Open Forum

 View Only
  • 1.  Side coaching vs Audience Ettiquette

    Posted 06-05-2019 06:56
    As a teacher/director, I often use side-coaching when I am working on scenes with students. I have observed, however, that this seems to inadvertently create a challenge for teaching audience ettiquette (especially with younger students). The students hear me providing coaching and I think it gives some the feeling that it is okay for others to call out feedback at the actors as well.   Most often, the students are not intending to be rude...they are just offering feedback at a time when I don't want them to....and I wonder if my use of side coaching contributes to this.

    I have directly explained to them that side coaching is a teaching & directing technique that only I am allowed to use and that students should not talk to the actors while they are performing. They seem to understand this when I explain it to them, but my sense is that it makes it harder to enforce against comments being blurted out from students in the audience because it creates an atmosphere where there is regular verbal feedback given to the actors.

    Thoughts on how to approach this? It feels like I’m making my own job more difficult, but side coaching can be an effective & efficient way of working with actors. Have others noticed this as well?  

    Like many of you, I have criteria for audience participation and they receive a grade....but the blurting out of feedback seems like something I keep having to address.


  • 2.  RE: Side coaching vs Audience Ettiquette

    Posted 06-06-2019 07:55

    Holy Moley, you are not the only one!
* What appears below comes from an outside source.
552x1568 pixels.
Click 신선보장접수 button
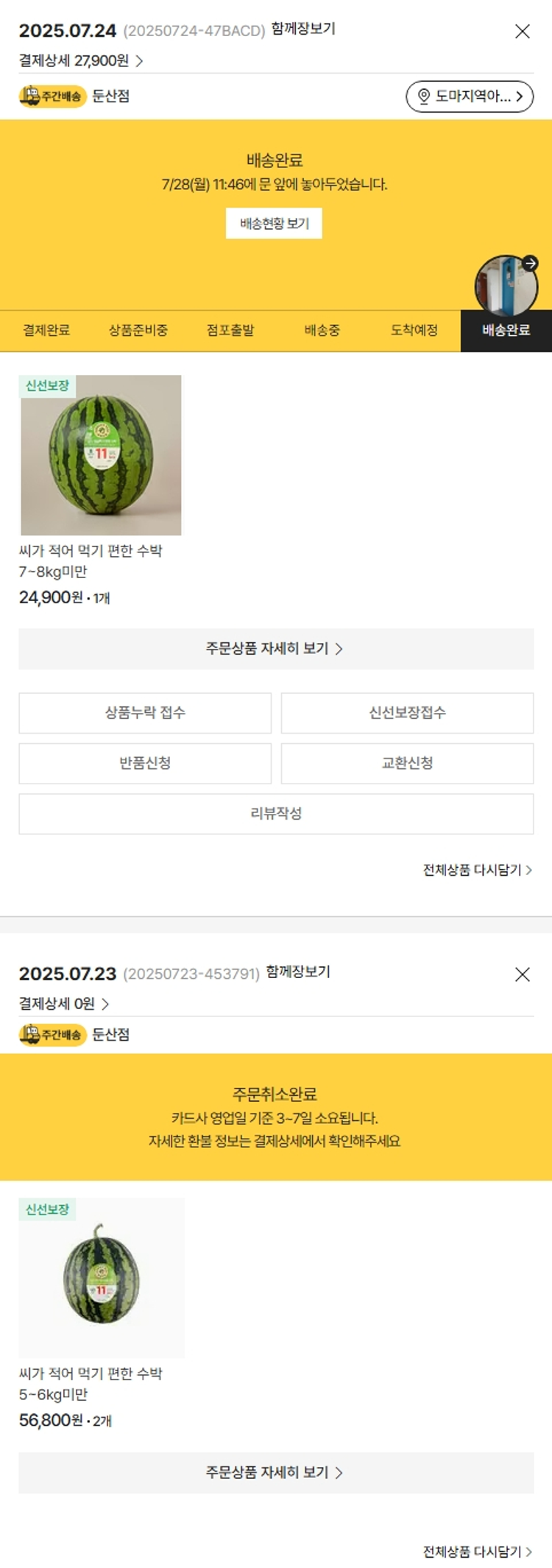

    I have found no perfect way to address this; however, I have-sometimes- been able to redirect the energy.  Here are some ideas:

    1) Give a feedback form to students to fill out during classroom performances. For very young kids, a checklist with pictures will do (ears for projection, a picture frame for stage pictures, etc.) By upper elementary, omit pictures and use short phrases. Middle school kids can handle a more open-ended response form, provided they are given topics to address.  The author's name must be on the feedback form, and 'phrasing the comment they way you would want to hear it if you were the actor' always stands as a rule of thumb.

    2) To focus the audience- middle school and up, have them write down the teacher side-coach comments. At the end of a class or the end of the project (after all scenes have been performed), code the comments under classification umbrellas (voice, movement, etc.)  Have the class determine their ensemble strengths and challenges from the totality of your side-coaching comments. 

    3) Teach the kids to take on the job of side-coaching while you write comments. (This one takes a lot of trust in your actors.)  After modeling how to side-coach, scaffold the skill by picking a student to side-coach, and give him or her one specific area on which to focus comments (it will take awhile to develop language and deliver comments when you are not also giving the 'real' comments.) The audience will be interested in what the novice side coach is saying, lessening their aloud contributions. They will also be thinking of how they can phrase things if it were their job.... as well as watching their peers. 

    Those are a few that I have had some success with.  Good luck. It is tough to break the kids out of engaging in the practice you are modeling regularly.  (If they are doing it well and with good intent, it also says a lot of good things about the relationship you have with your kids.)



    ------------------------------
    Suzanne Katz
    Washington DC
    ------------------------------



  • 3.  RE: Side coaching vs Audience Ettiquette

    Posted 06-06-2019 09:11
    My role is they NEVER give any anything notes in rehearsal.  I do require feedback in the classroom.  I train them in how to give said feedback and allow responses to the feedback.  It works out well.

    I will shut them down quickly if they try any of that in rehearsal.